Facebook To End ‘Like Gating’: What Does It Mean For Page Owners?

Facebook announced that as of November 5th the API that allowed the creation of Fan Gates to require a page like before seeing content or entering a contest will no longer exist…leaving no way for app developers to create such opportunities.

Facebook eliminates Fan Gates, like gating for contests on pages.

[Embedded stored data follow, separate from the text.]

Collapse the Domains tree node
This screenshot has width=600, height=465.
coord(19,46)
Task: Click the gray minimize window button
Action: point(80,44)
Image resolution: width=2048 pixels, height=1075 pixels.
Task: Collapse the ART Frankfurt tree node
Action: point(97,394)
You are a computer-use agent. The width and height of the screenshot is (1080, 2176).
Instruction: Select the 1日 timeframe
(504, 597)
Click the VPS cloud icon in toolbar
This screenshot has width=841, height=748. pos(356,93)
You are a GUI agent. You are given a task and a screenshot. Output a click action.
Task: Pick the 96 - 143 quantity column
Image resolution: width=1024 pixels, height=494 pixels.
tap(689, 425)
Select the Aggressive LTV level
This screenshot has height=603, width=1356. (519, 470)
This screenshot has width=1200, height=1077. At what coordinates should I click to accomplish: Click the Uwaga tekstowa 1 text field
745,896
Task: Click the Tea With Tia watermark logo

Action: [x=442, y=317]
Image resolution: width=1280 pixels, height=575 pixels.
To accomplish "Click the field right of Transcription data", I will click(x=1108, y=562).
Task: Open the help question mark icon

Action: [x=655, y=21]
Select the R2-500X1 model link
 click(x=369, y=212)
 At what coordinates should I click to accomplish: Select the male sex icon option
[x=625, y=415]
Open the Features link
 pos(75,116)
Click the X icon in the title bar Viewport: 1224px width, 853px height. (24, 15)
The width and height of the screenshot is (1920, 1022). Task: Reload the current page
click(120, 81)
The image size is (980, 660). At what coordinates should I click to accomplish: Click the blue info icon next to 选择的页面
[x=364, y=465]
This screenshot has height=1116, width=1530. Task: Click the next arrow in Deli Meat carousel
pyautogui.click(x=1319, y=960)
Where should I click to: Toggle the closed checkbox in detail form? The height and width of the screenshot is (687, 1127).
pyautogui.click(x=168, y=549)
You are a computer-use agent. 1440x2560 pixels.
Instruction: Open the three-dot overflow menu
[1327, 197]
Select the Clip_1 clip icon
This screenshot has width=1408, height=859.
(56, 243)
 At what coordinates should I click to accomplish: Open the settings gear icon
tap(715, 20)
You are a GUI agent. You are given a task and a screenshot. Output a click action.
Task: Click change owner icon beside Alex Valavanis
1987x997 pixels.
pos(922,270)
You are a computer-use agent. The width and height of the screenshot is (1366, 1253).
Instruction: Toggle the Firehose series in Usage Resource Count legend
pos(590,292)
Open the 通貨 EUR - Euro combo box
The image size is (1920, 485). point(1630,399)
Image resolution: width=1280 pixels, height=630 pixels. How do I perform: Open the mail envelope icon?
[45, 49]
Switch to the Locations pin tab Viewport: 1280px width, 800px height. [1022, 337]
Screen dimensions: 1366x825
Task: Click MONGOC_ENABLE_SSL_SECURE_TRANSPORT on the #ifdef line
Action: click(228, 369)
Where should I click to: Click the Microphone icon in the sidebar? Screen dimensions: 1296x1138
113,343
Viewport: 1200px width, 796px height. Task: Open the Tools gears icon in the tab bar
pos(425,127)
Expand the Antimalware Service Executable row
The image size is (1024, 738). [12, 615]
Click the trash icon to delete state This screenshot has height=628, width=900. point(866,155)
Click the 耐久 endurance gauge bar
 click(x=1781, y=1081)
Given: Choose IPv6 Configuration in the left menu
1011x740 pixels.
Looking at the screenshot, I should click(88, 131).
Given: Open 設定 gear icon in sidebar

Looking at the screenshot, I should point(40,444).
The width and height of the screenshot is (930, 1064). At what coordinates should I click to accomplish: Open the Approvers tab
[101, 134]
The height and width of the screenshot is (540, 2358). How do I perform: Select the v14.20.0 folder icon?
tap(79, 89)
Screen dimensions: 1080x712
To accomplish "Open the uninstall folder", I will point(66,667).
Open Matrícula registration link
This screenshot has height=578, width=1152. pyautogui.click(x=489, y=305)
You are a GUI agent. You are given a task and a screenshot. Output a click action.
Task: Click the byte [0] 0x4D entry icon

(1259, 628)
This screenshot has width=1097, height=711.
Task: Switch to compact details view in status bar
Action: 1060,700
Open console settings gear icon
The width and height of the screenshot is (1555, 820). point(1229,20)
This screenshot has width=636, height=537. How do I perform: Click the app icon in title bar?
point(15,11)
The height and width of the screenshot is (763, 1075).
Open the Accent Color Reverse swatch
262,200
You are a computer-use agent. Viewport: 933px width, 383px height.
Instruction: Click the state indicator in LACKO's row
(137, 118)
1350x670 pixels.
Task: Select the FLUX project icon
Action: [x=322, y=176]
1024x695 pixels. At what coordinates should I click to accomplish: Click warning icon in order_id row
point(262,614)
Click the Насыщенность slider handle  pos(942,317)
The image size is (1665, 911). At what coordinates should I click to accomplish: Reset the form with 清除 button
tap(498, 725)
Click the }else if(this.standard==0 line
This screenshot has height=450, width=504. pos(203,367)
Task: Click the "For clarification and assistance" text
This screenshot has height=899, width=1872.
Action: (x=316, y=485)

This change now forces businesses to provide quality content that makes someone want to like the page and return.  Page owners can no longer rely on contests and fan gates to drive likes and grow their pages.  They'll have to do it the old fashioned way.

What does this mean for Facebook page owners?

In short:  This change now forces businesses to provide quality content that makes someone want to like the page and return.  Page owners can no longer rely on contests and fan gates to drive likes and grow their pages.  They’ll have to do it the old fashioned way.

It’s  change I actually welcome.  As a consultant I have always cautioned against even using a fan gate tactic (unless it’s simply a welcome message to new arrivals) for 2 primary reasons:

  • It’s ‘buying’ fans and businesses should be driving growth and winning fans/customers with service, content, quality – something of value they want.   I have always had an issue with the need to ‘Like’ a page or enter something, to give up an email address to view your content.  When presented with the requirement, whether it be on Facebook or your website, I simply leave and do not return.  If you want my email address, I’ll provide it if I find value in what you offer, not for an incentive.I have heard from some business owners that the loss of the fan gating means the loss of a valuable source to collect email addresses for contact and list building.  The list building should come from offering freebies AFTER the perspective client/customer has been exposed to content and in return for something of value – a free report, some advice, something the client truly wants or needs.  Providing the freebie after means your client CHOOSES to give you their email address and contact information for something more.
  • When you ‘buy’ fans they tend to be less loyal, less engaging and less likely to use your service or buy your project.  A fan that CHOOSES to like your page for your content or the service/product you offer without additional enticement speaks volumes about your business.  They will support you and they will recommend you.  The positive net result for the business will be better, higher quality fans who like your page for what you post and to connect with you rather than for a sort lived incentive.

So, even if fan gates were still allowed, why would you use something that potentially results in a lower quality fan AND potentially excludes others that ARE interested in your wares?  Are the higher numbers and inflated growth worth the low quality you’re likely to get?

An interesting side note is that the drive for fans is somewhat pointless as anyone can comment on a page without actually being a fan.  While growth IS important and the fan count does, to an extent, correlate to authority and reputation, it’s still only an arbitrary number.   I have numerous stories – including for my own previous business where sales were directly generated from an Facebook post or drive a person to a Google search after reading an Facebook post and in each case the buyer was not and never became a fan.  That’s the  beauty of the public nature of Facebook pages.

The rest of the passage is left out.